(Data for locating words and elements)
►

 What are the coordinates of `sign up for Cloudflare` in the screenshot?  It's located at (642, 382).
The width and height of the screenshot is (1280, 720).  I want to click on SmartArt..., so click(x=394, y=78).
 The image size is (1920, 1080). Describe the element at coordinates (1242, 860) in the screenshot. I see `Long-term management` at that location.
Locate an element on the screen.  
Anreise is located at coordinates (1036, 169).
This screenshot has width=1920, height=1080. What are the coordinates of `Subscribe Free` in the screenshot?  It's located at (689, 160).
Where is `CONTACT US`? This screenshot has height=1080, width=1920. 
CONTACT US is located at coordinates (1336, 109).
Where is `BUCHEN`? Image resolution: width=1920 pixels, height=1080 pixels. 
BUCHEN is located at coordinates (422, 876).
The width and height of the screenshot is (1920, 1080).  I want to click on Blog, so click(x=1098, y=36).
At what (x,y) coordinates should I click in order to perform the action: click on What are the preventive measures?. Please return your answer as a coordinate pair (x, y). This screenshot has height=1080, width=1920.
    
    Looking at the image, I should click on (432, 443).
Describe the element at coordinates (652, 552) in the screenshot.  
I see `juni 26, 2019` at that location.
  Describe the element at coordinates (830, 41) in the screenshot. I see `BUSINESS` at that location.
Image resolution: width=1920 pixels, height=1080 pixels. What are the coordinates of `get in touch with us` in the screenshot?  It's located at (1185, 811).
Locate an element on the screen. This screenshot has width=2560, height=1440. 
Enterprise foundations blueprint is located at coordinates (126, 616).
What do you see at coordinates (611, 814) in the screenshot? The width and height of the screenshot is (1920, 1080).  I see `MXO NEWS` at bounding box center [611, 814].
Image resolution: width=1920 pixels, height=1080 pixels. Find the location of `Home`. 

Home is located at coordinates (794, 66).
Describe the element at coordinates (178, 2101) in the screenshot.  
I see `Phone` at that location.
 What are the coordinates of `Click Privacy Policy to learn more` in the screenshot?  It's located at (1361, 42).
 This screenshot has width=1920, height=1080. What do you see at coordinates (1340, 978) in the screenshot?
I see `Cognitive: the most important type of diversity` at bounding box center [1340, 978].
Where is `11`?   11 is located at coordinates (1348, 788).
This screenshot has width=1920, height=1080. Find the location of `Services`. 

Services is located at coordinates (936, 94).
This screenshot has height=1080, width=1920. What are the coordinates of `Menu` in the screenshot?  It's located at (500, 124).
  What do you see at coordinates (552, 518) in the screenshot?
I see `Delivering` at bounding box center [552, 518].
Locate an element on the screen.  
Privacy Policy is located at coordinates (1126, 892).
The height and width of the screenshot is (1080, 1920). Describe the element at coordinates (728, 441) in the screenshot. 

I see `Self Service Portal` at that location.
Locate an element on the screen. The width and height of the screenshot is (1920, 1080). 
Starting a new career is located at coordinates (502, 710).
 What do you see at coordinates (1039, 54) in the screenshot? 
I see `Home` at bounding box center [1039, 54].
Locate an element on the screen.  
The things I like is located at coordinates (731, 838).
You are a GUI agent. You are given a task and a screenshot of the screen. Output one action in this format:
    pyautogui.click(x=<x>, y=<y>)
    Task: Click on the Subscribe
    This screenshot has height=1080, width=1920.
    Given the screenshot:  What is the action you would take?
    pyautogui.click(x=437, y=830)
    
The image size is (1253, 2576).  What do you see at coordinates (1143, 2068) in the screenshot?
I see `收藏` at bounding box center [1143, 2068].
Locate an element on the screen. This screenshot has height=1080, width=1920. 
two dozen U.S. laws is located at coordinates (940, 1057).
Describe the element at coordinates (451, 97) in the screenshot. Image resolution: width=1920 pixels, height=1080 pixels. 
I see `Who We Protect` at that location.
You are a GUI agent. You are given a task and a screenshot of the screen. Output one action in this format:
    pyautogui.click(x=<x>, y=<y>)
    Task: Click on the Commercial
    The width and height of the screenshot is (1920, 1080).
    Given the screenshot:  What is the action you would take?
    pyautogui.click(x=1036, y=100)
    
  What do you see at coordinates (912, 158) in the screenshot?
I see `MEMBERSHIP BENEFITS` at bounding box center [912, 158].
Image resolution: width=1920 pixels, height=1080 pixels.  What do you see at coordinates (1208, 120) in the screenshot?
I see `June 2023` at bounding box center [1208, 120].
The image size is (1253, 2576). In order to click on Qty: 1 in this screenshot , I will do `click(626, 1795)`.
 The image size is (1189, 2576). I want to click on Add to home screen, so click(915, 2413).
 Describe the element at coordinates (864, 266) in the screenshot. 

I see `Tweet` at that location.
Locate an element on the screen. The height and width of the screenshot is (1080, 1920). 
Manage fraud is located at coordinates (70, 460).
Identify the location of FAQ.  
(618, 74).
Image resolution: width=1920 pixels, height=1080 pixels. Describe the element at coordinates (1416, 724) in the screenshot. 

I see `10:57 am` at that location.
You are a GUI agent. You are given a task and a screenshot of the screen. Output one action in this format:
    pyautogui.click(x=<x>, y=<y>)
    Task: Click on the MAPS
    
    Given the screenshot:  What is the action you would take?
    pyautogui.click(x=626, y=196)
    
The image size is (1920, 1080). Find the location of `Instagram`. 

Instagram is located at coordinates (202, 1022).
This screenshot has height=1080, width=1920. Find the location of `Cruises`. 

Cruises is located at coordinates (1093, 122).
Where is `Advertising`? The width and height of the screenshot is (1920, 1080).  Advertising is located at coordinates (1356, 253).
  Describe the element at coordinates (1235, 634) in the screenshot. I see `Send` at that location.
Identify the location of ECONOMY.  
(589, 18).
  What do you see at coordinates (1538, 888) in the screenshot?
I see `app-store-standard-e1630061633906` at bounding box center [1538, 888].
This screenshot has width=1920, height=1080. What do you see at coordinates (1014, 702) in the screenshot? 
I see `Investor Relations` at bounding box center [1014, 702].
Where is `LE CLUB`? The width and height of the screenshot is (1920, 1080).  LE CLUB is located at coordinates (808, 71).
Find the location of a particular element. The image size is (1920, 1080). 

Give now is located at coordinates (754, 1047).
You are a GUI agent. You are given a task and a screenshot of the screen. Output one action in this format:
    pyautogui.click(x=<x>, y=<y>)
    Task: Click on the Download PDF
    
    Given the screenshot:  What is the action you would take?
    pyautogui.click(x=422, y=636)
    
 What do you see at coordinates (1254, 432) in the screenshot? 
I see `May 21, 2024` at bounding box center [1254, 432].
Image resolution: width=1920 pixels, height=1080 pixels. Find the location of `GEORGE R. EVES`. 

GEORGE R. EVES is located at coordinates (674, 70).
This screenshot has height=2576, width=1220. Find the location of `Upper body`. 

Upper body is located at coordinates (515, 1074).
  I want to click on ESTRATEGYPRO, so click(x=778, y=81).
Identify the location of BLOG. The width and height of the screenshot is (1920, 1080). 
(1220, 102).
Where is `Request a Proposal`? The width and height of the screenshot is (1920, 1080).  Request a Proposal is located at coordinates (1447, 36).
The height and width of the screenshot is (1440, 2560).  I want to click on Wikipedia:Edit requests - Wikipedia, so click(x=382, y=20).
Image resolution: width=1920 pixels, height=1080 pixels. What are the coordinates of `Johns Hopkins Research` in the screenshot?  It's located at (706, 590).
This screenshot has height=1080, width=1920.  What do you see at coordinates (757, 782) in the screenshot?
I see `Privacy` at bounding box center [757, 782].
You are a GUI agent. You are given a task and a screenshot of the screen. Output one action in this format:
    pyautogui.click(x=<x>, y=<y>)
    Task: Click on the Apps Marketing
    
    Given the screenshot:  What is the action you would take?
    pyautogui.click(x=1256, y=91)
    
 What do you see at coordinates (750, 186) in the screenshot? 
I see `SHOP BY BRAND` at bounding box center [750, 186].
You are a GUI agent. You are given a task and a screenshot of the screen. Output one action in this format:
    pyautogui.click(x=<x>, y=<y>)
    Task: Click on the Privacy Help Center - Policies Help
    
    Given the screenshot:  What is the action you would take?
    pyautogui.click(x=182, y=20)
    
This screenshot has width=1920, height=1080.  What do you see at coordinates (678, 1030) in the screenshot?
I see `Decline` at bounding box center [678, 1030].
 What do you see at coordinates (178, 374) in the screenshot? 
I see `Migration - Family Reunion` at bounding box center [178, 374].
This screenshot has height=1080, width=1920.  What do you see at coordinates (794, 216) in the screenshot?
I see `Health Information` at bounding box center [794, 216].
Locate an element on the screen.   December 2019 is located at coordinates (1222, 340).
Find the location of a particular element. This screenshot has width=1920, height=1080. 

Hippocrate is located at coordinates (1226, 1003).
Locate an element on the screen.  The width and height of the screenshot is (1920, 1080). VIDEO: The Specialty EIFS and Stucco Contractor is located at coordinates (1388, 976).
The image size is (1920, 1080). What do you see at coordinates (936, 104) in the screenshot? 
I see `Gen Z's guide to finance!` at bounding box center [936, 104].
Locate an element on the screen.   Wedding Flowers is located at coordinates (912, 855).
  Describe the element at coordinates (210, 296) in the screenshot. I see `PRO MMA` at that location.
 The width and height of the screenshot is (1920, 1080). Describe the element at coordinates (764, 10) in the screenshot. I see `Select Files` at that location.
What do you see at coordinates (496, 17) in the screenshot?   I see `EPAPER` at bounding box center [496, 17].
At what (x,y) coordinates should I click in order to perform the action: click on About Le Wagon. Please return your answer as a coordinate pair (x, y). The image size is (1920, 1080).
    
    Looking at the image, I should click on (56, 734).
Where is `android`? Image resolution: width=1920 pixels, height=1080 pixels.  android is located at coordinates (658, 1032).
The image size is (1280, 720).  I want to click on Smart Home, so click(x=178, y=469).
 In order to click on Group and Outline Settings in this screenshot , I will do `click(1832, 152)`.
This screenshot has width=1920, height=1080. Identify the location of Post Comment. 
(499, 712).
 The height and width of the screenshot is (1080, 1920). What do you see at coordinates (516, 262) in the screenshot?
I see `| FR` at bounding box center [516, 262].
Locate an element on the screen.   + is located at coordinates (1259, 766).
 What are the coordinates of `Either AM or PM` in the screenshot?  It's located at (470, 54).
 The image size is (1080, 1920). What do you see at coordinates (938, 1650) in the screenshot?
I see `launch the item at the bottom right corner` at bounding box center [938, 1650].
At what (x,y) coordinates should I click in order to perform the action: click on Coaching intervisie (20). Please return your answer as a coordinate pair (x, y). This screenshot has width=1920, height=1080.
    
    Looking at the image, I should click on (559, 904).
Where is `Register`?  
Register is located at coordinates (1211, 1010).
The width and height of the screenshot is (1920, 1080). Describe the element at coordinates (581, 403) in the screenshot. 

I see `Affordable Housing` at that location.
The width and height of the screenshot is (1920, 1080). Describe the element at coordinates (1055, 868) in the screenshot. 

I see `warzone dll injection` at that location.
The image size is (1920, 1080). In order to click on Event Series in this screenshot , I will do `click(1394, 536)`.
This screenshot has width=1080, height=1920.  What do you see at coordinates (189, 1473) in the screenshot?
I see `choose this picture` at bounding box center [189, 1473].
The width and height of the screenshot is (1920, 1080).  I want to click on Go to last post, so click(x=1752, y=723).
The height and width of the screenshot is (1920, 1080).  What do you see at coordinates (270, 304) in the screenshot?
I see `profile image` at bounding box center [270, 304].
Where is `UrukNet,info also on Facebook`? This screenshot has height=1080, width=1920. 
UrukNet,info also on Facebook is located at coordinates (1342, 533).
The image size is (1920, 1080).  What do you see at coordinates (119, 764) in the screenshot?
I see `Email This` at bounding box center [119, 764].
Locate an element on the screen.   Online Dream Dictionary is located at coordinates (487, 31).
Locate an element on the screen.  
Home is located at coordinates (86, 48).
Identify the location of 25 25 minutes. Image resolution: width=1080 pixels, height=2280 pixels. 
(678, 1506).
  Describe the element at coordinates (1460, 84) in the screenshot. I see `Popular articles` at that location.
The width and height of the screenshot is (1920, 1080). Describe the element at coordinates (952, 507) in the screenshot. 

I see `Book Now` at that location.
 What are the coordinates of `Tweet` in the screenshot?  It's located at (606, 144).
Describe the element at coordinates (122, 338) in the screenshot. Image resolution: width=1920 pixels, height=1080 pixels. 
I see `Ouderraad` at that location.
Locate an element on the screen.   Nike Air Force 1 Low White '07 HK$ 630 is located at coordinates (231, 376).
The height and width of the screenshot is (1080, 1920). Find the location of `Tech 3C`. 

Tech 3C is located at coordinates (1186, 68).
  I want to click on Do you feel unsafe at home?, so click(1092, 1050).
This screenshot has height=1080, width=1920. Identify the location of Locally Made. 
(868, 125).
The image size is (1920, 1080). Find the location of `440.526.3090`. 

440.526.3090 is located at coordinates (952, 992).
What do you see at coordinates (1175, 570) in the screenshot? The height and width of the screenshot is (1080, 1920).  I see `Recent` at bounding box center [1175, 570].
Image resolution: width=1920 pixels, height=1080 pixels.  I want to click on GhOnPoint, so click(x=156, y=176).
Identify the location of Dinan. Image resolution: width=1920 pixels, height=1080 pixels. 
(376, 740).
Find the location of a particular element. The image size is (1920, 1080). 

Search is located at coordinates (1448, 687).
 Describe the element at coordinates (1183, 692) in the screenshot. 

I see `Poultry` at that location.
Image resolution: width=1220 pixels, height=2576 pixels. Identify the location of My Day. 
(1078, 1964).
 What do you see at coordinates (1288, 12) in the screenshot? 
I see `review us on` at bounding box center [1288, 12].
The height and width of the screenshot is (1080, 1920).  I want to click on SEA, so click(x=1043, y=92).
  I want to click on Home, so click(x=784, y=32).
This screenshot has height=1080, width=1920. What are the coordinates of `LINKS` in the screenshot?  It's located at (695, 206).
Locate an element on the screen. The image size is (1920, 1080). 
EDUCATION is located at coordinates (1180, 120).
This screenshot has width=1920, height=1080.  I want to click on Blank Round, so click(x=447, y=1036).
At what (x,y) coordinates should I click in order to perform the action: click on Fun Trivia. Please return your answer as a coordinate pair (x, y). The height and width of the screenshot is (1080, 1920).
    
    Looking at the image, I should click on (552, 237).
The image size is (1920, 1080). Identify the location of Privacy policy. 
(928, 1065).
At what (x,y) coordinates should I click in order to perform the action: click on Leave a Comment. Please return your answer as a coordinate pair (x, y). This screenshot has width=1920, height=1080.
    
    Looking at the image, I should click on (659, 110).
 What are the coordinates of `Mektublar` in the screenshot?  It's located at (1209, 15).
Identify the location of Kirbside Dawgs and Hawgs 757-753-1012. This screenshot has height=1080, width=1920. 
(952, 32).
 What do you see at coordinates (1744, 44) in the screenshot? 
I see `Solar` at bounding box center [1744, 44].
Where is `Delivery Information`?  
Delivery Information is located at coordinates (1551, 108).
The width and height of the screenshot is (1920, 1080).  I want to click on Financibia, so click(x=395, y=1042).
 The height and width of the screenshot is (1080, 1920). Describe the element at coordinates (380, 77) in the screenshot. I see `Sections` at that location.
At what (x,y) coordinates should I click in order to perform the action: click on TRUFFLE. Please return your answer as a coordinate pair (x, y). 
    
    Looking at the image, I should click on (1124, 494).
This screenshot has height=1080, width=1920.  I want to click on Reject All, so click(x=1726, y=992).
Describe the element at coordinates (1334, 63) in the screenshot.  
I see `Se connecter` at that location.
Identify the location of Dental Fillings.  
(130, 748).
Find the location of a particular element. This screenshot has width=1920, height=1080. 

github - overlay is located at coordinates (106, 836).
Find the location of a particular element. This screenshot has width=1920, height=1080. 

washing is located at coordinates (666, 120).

◄

Pull out every line of the data above that contains the word "Instagram", matching case exactly.

> _Exercise output_
The image size is (1920, 1080). Find the location of `Instagram`. 
Instagram is located at coordinates (202, 1022).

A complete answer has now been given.